[Source extract start]

I don't have a Paktrakr but I have used specific gravity to check my SOC while doing a test run on range. If you have lead acid, everyone says to never go below 20% SOC or your cause damage to the batteries. Using SG readings I found that by the time I got down to 30%, my car was undrivable at street speeds. You don't want to take lead acid batteries below 1.75V/cell or you damage them. With my controller limiting battery volts to 1.75V/cell, I couldn't drive much faster than 15-25 mph so 30% is my absolute bottom limit but again that is for lead acid and SOC reading based on specific gravity readings.


----------



## TheSGC (Nov 15, 2007)

zeeman1953 said:


> Hi, I have a Paktrakr and want to be sure I read it right when I am using it. As I drive my car, the SOC (and the "fuel gauge" E....F) begins to drop from 100% to 99%, 98% ........to 65%, etc. Does this % (and E.....F) reading mean I can go until it reads 0% and I am the the end of my useful driving distance range...OR, does it mean that at 0% is the maximum I should discharge the batteries?

[Source extract end]
[Stored data start]

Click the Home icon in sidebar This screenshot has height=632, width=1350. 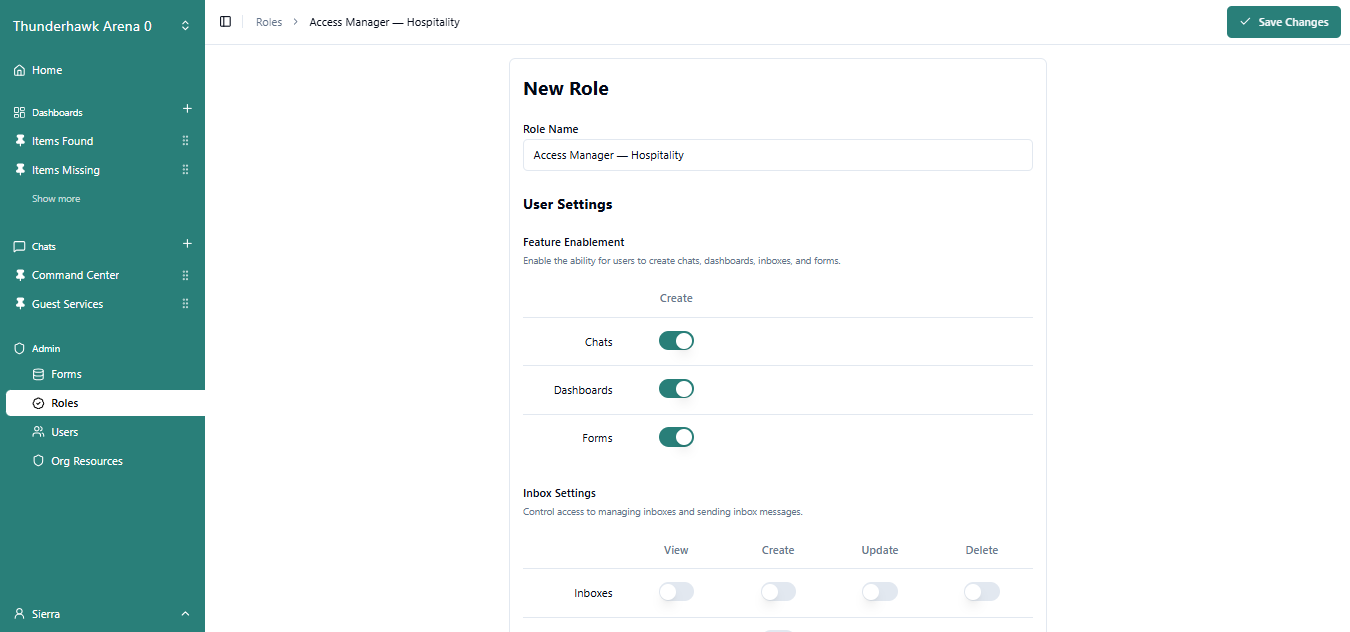pos(19,71)
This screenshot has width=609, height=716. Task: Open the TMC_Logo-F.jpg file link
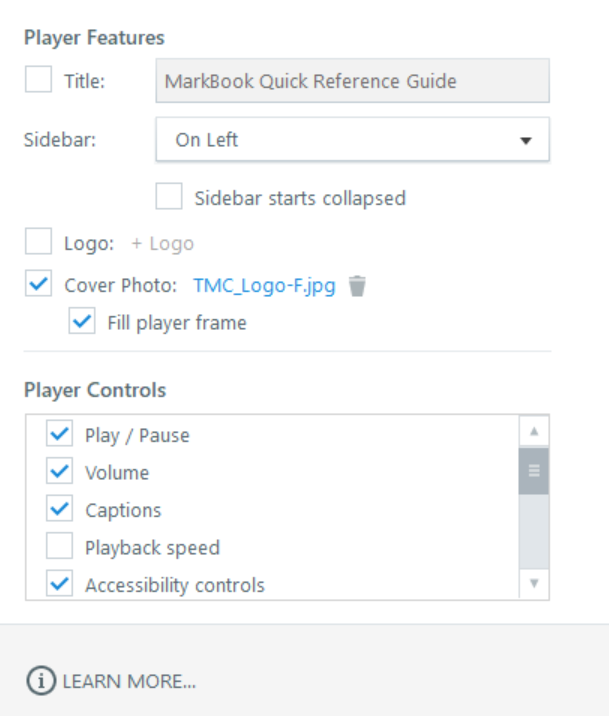coord(264,285)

[Stored data end]

Your tasks ::
**1.** Answer these questions using the battery forum thread above:
(a) Below what state of charge does everyone say lead acid batteries should never go?
(b) At what state of charge did the car become undrivable at street speeds, according to the specific gravity readings?
(c) Which two readings on the Paktrakr drop as the car is driven?
**2.** List every distinct percentage figure that appears in the battery forum thread.
**3.** Write out the passage of the battery forum thread starting with "I don't have" and going on through "specific gravity readings.".

Outputs ::
**1.**
(a) 20% SOC
(b) 30%
(c) The SOC percentage and the "fuel gauge" E....F reading

**2.** 20%, 30%, 100%, 99%, 98%, 65%, 0%

**3.**
I don't have a Paktrakr but I have used specific gravity to check my SOC while doing a test run on range. If you have lead acid, everyone says to never go below 20% SOC or your cause damage to the batteries. Using SG readings I found that by the time I got down to 30%, my car was undrivable at street speeds. You don't want to take lead acid batteries below 1.75V/cell or you damage them. With my controller limiting battery volts to 1.75V/cell, I couldn't drive much faster than 15-25 mph so 30% is my absolute bottom limit but again that is for lead acid and SOC reading based on specific gravity readings.